START DOCUMENT EXCERPT
Peculiar People Day

A Peculiar People, by J. Spencer Fluhman - Amazon.com

A Peculiar People, by J. Spencer Fluhman – Amazon.com

Peculiar People Day is celebrated on January 10th of each year. The Staff at National Whatever Day were unable to discover the origin of Peculiar People Day, however we believe it may have something to do with an offshoot of the Wesleyan denomination, The Peculiar People.

The Peculiar People were founded in 1838 in Rochford, Essex, by John Banyard, a farm worker’s son born in 1800. They derive their name from an alternate translation of the phrase “Chosen people” taken from the book of Deuteronomy.

Banyard was frequently drunk until his wife asked him to attend a service in the local Wesleyan Methodist chapel. The preacher’s message had a profound effect on Banyard so that he became teetotal and regularly attended the church. Before long he became a reputable preacher on the Wesleyan circuit. In 1837 he and William Bridges took a lease on an old workhouse at Rochford which became the first chapel of new group which Banyard and Bridges called the Peculiar People, a name taken from Deuteronomy 14:2 and 1 Peter 2:9.
END DOCUMENT EXCERPT
START DATASET RECORDS
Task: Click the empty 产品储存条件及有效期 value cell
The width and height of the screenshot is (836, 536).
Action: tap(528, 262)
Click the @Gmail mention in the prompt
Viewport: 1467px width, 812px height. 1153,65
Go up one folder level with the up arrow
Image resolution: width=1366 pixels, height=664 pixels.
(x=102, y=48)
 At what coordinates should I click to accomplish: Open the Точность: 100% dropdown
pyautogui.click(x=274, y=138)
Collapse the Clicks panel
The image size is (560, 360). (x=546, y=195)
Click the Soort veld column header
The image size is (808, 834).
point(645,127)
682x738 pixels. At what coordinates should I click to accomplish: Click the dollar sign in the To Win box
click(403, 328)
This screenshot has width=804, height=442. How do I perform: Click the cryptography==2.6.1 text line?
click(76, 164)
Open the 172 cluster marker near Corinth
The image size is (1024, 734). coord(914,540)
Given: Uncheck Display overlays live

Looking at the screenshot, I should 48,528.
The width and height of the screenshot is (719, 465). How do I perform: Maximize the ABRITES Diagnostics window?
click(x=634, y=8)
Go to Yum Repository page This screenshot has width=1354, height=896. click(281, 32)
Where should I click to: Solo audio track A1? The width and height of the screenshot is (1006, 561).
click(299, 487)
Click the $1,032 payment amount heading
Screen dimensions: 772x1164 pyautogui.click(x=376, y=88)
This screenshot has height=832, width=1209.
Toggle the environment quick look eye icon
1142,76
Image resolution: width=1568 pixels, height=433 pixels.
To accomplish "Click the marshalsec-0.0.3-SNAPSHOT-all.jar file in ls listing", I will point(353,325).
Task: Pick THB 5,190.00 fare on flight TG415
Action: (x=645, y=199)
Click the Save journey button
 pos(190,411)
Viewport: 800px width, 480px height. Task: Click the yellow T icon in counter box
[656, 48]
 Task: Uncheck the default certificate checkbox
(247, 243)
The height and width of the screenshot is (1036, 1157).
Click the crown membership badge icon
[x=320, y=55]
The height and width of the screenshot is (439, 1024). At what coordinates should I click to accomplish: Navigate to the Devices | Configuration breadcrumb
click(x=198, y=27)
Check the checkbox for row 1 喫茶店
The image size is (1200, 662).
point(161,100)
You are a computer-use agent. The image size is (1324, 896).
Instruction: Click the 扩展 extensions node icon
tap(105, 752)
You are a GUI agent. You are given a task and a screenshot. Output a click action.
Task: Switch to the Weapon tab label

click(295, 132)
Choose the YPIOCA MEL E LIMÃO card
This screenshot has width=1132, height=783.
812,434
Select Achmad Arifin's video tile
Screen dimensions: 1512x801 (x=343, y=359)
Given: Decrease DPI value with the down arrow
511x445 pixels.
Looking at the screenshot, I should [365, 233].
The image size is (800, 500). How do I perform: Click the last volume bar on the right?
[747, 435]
END DATASET RECORDS
*WHAT YOU NEED TO DO:*
1) List every person the Peculiar People Day page mentions by name.
2) According to the Peculiar People Day page, on what date is the day celebrated?
3) Continue the Peculiar People Day page from where it stops.

*EXPECTED RESULTS:*
1)
J. Spencer Fluhman
John Banyard
William Bridges

2) January 10th of each year.

3)
In the mid 1850s they spread deeper into Essex, much of which was agricultural land occupied by a naturally conservative population. The Peculiar People preached a puritanical form of Christianity which proved popular and numerous chapels sprang up throughout rural Essex. They also practised faith healing.

There is a fascinating account of the Peculiars in nineteenth century Plumstead in “Unorthodox London” by C. M. Davies. In Blunt’s Dictionary of Sects and Heresies (1874), the Peculiars were described as ‘a sect of very ignorant people’.

The Peculiar People practiced a lively form of worship and considered themselves bound by the literal interpretation of the King James Bible. They did not seek immediate medical care in cases of sickness, instead relying on prayer as an act of faith. This led to judicial criticism when children died due to lack of treatment. In response to the concern about refusing medical care, which led to some parents being imprisoned after a 1910 diphtheria outbreak in Essex, the sect split between the ‘Old Peculiars’, who still rebuffed medicine, and the ‘New Peculiars’, who somewhat reluctantly condoned it. The split healed in the 1930s, when in general the New Peculiar position prevailed. During the two World Wars, some Peculiar People were conscientious objectors, believing as they still do that war is contrary to the teachings of Jesus Christ.

Church membership had peaked in the 1850s with 43 chapels, but it declined until 1956, when the Peculiar People changed their name to the less conspicuous Union of Evangelical Churches. The movement continues with regular worship at 16 remaining chapels in Essex and London. Some of the traditional distinctive features mentioned have been abandoned, so that UEC churches today are similar to other Evangelical churches.